RECORD EXCERPTS:
[Start of Attachment]

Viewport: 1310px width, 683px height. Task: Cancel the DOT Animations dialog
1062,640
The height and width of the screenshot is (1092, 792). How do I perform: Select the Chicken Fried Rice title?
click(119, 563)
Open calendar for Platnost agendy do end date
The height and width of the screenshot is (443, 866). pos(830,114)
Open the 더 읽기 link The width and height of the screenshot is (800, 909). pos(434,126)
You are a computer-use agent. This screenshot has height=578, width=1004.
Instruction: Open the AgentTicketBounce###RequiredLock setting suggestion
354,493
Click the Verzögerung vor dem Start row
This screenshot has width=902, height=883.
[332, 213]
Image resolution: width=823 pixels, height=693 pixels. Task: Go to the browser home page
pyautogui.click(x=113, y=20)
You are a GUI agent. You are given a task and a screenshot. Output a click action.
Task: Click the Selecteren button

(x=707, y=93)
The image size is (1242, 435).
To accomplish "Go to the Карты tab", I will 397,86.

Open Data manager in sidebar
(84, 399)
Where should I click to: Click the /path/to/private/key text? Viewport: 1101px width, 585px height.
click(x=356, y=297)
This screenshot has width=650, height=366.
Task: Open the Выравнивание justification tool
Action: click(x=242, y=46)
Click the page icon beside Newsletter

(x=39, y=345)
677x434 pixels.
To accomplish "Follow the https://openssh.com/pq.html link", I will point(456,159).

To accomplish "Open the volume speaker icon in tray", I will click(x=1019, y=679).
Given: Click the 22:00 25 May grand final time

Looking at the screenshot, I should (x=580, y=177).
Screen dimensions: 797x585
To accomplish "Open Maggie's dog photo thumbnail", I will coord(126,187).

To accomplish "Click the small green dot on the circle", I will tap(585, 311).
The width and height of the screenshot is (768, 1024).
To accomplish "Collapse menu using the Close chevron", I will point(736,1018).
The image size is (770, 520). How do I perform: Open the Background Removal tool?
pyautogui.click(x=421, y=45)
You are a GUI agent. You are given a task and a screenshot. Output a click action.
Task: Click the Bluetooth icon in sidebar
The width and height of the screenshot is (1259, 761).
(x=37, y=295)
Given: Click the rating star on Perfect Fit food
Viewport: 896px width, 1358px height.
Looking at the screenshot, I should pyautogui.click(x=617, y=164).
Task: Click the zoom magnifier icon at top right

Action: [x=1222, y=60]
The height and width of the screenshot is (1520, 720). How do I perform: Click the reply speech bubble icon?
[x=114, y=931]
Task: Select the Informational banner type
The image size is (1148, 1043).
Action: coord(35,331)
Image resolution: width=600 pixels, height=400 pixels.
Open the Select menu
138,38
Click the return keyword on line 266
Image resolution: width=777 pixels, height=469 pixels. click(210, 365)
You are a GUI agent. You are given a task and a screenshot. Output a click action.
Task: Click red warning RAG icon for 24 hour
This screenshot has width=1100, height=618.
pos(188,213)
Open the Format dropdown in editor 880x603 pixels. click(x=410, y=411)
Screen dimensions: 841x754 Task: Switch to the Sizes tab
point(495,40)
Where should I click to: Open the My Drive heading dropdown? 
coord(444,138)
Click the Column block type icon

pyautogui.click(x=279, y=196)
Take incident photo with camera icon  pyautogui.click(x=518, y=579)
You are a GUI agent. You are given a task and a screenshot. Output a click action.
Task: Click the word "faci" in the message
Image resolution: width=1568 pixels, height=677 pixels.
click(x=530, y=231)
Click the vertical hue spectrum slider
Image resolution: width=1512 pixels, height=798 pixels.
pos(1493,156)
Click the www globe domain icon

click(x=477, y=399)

[End of Attachment]

EXERCISE INSTRUCTIONS: When the entries above show the word "will" in a line, copy that line out.

FINISHED EXERCISE:
To accomplish "Go to the Карты tab", I will 397,86.
To accomplish "Follow the https://openssh.com/pq.html link", I will point(456,159).
To accomplish "Open the volume speaker icon in tray", I will click(x=1019, y=679).
To accomplish "Open Maggie's dog photo thumbnail", I will coord(126,187).
To accomplish "Click the small green dot on the circle", I will tap(585, 311).
To accomplish "Collapse menu using the Close chevron", I will point(736,1018).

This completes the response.